UFT - Universidade Federal do Tocantins — Prova 2015
Paciente 75 anos, portador de insuficiência cardíaca após IAM há 3 anos, em uso de Furosemida, Espironolactona,Losartana, Carvedilol, AAS e Sinvastatina. Há 48 horas evoluindo com queda do estado geral, febre, diarreia aquosa (5 episódios/dia), vômitos, sonolência excessiva e oligúria (300 ml/dia). Ao exame clínico: rebaixado, desidratado ( +++/4+). PA = 80 x 40 mm Hg ; Exames laboratoriais: Na = 145,0; K = 3,3 ; Ureia = 123,0; Creatinina = 2,2; Sódio Urinário = 10,0; FENa = 0,05; USG de rins e vias urinárias = sem alterações. Assinale a hipótese diagnóstica para este caso:
Paciente desidratado, hipotenso, oligúrico, FENa < 1% e sódio urinário < 20 mEq/L → IRA pré-renal.
O quadro clínico de desidratação grave (diarreia, vômitos, hipotensão, oligúria) em um paciente com insuficiência cardíaca, associado a exames laboratoriais que indicam hipoperfusão renal (FENa < 1% e sódio urinário baixo), é altamente sugestivo de insuficiência renal aguda pré-renal. A USG normal descarta causa pós-renal.
A insuficiência renal aguda (IRA) é uma síndrome caracterizada pela perda súbita da função renal, resultando em acúmulo de produtos nitrogenados e distúrbios hidroeletrolíticos. A IRA é classificada em pré-renal, renal (intrínseca) e pós-renal, sendo a IRA pré-renal a forma mais comum, correspondendo a aproximadamente 60-70% dos casos. A IRA pré-renal ocorre devido à hipoperfusão renal, ou seja, uma redução do fluxo sanguíneo para os rins, sem dano estrutural intrínseco ao parênquima renal. As causas mais frequentes incluem desidratação (como no caso de diarreia e vômitos), hemorragias, choque (séptico, cardiogênico, hipovolêmico) e uso de medicamentos que afetam a hemodinâmica renal (como AINEs, IECA/BRA em certas condições). O paciente do caso apresenta um quadro clássico de desidratação grave com hipotensão e oligúria. Os exames laboratoriais são cruciais para o diagnóstico diferencial. Na IRA pré-renal, o rim tenta compensar a hipoperfusão reabsorvendo avidamente sódio e água, resultando em um sódio urinário baixo (< 20 mEq/L) e uma fração de excreção de sódio (FENa) < 1%. A ultrassonografia renal normal é importante para descartar uma causa pós-renal (obstrutiva).
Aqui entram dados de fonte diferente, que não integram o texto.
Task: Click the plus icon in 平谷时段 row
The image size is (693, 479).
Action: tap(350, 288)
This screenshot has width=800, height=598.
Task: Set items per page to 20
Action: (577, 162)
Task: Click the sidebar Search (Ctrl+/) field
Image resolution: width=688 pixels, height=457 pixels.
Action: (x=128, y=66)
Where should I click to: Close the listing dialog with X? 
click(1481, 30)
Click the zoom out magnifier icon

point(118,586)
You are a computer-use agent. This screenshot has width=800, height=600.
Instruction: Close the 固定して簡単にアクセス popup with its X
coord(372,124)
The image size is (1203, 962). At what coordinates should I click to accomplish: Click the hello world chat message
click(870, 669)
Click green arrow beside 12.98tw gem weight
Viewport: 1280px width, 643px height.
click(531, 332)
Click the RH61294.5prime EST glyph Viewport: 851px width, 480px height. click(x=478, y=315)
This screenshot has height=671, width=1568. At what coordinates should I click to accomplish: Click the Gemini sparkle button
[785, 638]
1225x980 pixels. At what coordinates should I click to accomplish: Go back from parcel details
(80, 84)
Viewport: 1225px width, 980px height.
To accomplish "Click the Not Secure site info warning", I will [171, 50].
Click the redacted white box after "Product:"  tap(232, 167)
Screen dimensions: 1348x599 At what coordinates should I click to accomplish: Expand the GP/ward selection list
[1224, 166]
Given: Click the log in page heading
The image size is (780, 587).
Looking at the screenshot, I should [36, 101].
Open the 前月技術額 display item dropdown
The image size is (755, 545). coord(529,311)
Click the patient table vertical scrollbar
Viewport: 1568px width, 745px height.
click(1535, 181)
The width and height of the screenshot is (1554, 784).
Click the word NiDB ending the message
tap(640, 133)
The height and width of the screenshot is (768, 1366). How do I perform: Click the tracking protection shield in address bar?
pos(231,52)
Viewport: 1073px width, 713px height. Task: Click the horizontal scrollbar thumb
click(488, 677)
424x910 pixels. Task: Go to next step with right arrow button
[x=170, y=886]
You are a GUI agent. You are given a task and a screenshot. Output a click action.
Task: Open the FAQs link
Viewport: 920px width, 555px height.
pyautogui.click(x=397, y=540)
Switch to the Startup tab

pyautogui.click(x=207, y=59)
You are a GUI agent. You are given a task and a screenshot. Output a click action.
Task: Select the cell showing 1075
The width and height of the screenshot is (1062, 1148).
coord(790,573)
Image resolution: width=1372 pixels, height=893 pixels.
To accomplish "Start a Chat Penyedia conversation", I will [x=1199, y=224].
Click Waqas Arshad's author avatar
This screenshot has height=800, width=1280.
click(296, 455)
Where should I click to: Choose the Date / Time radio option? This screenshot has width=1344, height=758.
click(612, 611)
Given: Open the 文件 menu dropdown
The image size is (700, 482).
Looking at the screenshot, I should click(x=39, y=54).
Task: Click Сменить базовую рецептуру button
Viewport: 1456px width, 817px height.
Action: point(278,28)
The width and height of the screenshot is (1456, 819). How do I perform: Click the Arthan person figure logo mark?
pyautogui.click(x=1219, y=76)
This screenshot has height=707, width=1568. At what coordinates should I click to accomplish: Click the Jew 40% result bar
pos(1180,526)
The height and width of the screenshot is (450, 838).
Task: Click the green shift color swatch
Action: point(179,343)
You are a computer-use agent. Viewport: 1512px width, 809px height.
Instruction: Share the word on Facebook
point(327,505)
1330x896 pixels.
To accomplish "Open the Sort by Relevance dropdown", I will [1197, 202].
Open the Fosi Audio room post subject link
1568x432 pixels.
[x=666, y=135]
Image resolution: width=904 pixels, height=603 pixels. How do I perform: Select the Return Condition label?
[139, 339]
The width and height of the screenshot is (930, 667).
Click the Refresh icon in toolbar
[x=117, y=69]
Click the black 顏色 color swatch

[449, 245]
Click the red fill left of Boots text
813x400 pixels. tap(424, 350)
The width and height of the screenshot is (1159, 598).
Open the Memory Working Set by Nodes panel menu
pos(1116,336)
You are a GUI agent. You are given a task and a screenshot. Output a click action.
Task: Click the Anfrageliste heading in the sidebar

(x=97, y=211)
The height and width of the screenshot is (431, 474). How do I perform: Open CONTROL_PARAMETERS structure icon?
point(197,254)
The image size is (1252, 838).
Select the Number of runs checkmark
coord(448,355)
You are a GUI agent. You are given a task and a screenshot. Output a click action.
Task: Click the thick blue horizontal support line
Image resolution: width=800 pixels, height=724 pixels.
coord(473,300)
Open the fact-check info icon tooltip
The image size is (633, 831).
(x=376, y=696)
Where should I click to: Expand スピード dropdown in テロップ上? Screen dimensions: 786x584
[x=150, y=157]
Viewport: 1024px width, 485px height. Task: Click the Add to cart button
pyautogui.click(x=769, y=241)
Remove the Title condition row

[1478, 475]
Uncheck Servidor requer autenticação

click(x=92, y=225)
O tratamento consiste na correção da causa subjacente da hipoperfusão, geralmente com reposição volêmica. É um tema de grande relevância para a prática clínica e para as provas de residência.
A IRA pré-renal é caracterizada por uma redução da perfusão renal, levando a oligúria, aumento da ureia e creatinina, FENa < 1%, sódio urinário < 20 mEq/L e densidade urinária > 1.020.
Na IRA pré-renal, o rim tenta compensar a hipoperfusão reabsorvendo sódio e água (FENa baixo, sódio urinário baixo). Na NTA, há dano tubular, resultando em incapacidade de reabsorver sódio (FENa > 2%, sódio urinário alto).
A conduta inicial é a reposição volêmica agressiva com cristaloides para restaurar a perfusão renal, a menos que haja contraindicação como sobrecarga hídrica iminente.